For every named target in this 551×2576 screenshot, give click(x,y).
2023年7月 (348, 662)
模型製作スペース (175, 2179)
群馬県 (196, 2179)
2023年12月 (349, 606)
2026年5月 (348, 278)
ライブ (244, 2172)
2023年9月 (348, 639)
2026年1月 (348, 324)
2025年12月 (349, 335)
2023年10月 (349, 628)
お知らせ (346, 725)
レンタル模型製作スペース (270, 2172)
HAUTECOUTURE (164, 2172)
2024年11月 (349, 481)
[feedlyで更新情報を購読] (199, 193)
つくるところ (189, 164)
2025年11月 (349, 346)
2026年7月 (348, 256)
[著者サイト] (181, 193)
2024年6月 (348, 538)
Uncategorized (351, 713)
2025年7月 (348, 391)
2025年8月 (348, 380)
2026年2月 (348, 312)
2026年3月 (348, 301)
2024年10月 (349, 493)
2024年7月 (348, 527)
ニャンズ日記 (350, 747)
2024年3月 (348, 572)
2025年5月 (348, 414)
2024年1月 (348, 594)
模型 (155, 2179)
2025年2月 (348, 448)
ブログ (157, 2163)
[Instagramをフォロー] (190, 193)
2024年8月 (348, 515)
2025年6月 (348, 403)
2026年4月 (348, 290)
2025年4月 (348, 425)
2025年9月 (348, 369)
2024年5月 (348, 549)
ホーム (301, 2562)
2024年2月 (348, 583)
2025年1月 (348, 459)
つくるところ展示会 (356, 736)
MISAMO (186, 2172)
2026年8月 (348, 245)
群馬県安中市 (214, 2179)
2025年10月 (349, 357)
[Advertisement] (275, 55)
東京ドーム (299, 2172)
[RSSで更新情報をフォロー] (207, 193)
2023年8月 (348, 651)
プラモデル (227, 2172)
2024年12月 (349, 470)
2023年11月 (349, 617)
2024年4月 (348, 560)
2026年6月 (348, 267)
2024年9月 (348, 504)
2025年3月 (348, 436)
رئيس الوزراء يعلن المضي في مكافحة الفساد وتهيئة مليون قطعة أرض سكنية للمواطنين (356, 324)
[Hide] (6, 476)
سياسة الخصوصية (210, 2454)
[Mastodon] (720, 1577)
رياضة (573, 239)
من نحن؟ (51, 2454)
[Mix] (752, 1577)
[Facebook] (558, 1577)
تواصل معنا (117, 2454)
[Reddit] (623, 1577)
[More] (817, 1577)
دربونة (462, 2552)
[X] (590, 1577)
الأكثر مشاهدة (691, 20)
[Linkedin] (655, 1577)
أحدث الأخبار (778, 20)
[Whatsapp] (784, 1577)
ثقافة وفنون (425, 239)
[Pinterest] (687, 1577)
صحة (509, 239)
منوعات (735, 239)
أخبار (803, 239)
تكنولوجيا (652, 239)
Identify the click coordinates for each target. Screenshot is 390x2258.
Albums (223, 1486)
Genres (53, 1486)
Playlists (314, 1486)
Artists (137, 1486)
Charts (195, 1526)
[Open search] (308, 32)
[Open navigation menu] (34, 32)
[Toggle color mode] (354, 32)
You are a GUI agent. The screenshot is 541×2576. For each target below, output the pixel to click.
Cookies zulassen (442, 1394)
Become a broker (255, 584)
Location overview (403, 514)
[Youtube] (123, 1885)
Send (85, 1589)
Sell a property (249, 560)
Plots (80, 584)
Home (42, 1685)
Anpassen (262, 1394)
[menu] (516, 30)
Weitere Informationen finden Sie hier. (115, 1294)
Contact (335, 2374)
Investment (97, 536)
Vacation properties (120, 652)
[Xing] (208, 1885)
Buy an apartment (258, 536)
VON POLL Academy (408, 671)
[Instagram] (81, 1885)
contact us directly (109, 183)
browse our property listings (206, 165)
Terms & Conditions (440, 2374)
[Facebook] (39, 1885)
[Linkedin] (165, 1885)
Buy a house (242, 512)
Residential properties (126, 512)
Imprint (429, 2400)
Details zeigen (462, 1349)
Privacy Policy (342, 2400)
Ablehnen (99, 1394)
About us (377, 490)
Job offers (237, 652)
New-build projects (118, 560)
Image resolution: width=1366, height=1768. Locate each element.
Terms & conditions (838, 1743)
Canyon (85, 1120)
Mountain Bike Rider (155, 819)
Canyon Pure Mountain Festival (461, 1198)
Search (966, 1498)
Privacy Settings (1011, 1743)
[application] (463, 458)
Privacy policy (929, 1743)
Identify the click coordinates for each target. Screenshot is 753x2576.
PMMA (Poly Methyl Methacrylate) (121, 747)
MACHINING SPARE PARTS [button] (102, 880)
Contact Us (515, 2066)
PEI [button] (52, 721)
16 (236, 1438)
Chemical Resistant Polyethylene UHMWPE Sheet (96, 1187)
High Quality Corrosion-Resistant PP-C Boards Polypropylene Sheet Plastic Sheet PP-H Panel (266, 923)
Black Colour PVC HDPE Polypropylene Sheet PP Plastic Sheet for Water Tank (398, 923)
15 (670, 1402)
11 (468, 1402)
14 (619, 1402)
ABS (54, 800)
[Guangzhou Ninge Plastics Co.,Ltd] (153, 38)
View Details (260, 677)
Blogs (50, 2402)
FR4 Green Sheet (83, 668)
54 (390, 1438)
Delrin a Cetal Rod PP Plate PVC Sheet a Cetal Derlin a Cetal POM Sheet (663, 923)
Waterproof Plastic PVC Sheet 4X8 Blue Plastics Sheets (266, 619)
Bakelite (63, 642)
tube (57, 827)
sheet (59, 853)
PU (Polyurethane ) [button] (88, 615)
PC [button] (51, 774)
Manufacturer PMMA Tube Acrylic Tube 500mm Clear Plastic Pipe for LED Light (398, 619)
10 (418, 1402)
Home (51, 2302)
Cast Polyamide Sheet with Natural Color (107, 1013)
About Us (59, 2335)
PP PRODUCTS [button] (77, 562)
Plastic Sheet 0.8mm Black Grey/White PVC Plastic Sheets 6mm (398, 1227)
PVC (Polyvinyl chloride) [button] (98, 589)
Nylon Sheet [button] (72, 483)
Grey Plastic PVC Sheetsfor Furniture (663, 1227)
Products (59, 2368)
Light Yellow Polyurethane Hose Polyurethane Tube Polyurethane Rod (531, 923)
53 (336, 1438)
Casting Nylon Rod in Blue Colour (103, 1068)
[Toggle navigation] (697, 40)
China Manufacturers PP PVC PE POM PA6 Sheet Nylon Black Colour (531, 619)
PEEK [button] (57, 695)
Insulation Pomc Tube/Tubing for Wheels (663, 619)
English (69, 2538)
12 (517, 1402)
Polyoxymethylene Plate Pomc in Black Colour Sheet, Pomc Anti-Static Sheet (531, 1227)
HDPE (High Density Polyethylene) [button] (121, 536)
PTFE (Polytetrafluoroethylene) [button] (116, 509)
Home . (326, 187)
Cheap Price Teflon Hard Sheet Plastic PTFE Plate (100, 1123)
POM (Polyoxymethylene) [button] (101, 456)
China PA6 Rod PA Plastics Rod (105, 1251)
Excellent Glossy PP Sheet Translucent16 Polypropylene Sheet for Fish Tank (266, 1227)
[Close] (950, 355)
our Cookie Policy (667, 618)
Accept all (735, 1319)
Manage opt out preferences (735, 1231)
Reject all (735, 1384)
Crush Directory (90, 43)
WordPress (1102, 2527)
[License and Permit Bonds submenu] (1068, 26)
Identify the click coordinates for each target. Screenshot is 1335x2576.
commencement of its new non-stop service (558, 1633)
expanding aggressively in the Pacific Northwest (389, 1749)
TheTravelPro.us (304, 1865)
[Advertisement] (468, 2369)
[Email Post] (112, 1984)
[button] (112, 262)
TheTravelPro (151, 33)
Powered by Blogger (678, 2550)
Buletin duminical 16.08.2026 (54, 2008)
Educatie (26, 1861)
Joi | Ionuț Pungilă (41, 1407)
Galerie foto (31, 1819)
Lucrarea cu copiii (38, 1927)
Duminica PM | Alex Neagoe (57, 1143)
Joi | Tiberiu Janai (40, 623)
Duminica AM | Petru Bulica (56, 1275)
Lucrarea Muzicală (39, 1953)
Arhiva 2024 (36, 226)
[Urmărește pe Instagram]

================

● **Problem**: Which lines above run from the one containing "[Instagramをフォロー] (190, 193)" to the one containing "ثقافة وفنون (425, 239)"? Give them again exactly, both ends included.

● **Written solution**:
[Instagramをフォロー] (190, 193)
2024年8月 (348, 515)
2025年6月 (348, 403)
2026年4月 (348, 290)
2025年4月 (348, 425)
2025年9月 (348, 369)
2024年5月 (348, 549)
ホーム (301, 2562)
2024年2月 (348, 583)
2025年1月 (348, 459)
つくるところ展示会 (356, 736)
MISAMO (186, 2172)
2026年8月 (348, 245)
群馬県安中市 (214, 2179)
2025年10月 (349, 357)
[Advertisement] (275, 55)
東京ドーム (299, 2172)
[RSSで更新情報をフォロー] (207, 193)
2023年8月 (348, 651)
プラモデル (227, 2172)
2024年12月 (349, 470)
2023年11月 (349, 617)
2024年4月 (348, 560)
2026年6月 (348, 267)
2024年9月 (348, 504)
2025年3月 (348, 436)
رئيس الوزراء يعلن المضي في مكافحة الفساد وتهيئة مليون قطعة أرض سكنية للمواطنين (356, 324)
[Hide] (6, 476)
سياسة الخصوصية (210, 2454)
[Mastodon] (720, 1577)
رياضة (573, 239)
من نحن؟ (51, 2454)
[Mix] (752, 1577)
[Facebook] (558, 1577)
تواصل معنا (117, 2454)
[Reddit] (623, 1577)
[More] (817, 1577)
دربونة (462, 2552)
[X] (590, 1577)
الأكثر مشاهدة (691, 20)
[Linkedin] (655, 1577)
أحدث الأخبار (778, 20)
[Whatsapp] (784, 1577)
ثقافة وفنون (425, 239)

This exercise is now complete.